NeoLizard is a package for setting up and running a custom pipeline for neoantigen prediction.
The pipeline can start from processed files (vcf/maf/avinput) or from raw sequencing files (fastq/bam).
Both CLI- and web-application versions are available.
Based on intended pipeline usage, install necessary tools.
-FASTQC
-MULTIQC
-CUTADAPT
-ANNOVAR
-MHCFLURRY
-PostgreSQL
- Registration required, download at: https://annovar.openbioinformatics.org/en/latest/user-guide/download
- After downloading, move ANNOVAR into the NeoLizard dir or add to path.
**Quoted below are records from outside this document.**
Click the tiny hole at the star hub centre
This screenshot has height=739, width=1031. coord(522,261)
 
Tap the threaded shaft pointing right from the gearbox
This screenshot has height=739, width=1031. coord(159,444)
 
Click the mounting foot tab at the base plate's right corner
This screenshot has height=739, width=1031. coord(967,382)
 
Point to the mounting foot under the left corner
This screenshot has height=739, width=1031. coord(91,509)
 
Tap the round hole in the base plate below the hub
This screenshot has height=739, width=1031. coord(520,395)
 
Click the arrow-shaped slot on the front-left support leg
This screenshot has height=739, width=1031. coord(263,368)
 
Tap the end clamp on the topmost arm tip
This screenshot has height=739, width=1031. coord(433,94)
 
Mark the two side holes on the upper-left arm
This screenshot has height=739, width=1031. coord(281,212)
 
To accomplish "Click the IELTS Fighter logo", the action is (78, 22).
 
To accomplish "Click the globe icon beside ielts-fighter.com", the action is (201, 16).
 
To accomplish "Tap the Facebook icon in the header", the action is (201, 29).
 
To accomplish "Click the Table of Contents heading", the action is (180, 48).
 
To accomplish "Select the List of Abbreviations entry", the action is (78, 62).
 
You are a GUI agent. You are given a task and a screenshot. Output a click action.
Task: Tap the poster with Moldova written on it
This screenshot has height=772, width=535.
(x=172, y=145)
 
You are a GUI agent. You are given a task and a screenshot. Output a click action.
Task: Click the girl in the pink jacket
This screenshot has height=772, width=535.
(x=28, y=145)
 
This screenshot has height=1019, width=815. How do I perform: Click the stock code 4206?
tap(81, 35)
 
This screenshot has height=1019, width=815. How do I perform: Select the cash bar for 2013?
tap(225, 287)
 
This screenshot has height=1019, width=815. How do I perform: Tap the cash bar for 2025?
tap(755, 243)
- Assure ANNOVAR works as expected: https://annovar.openbioinformatics.org/en/latest/user-guide/startup
- Make sure ANNOVAR is configured with the desired reference genome, I advise downloading the official hg38.
- perl ./annotate_variation.pl -buildver hg38 -downdb refGene humandb/
- perl ./annotate_variation.pl --buildver hg38 --downdb seq humandb/hg38_seq
- perl ./retrieve_seq_from_fasta.pl humandb/hg38_refGene.txt -seqdir humandb/hg38_seq -format refGene -outfile humandb/hg38_refGeneMrna.fa
- Note: downloads often fail. If necessary, please download all failed downloads manually from https://hgdownload.soe.ucsc.edu/goldenPath/hg38/bigZips.
- Make sure
perl
is installed for ANNOVAR usage.
- Install the package:
$ pip install mhcflurry
- If you don't already have it, you will also need to install tensorflow version 2.2.0 or later.
$ pip install tensorflow
or if you're using an Apple silicon based processor (M1,M2,M3):
$ pip install tensorflow-macos
- Fetch the necessary model:
$ mhcflurry-downloads fetch models_class1_presentation
- Note: MHCflurry handles extremely large fasta files poorly (20MB+), be sure to handle them manually for low RAM systems.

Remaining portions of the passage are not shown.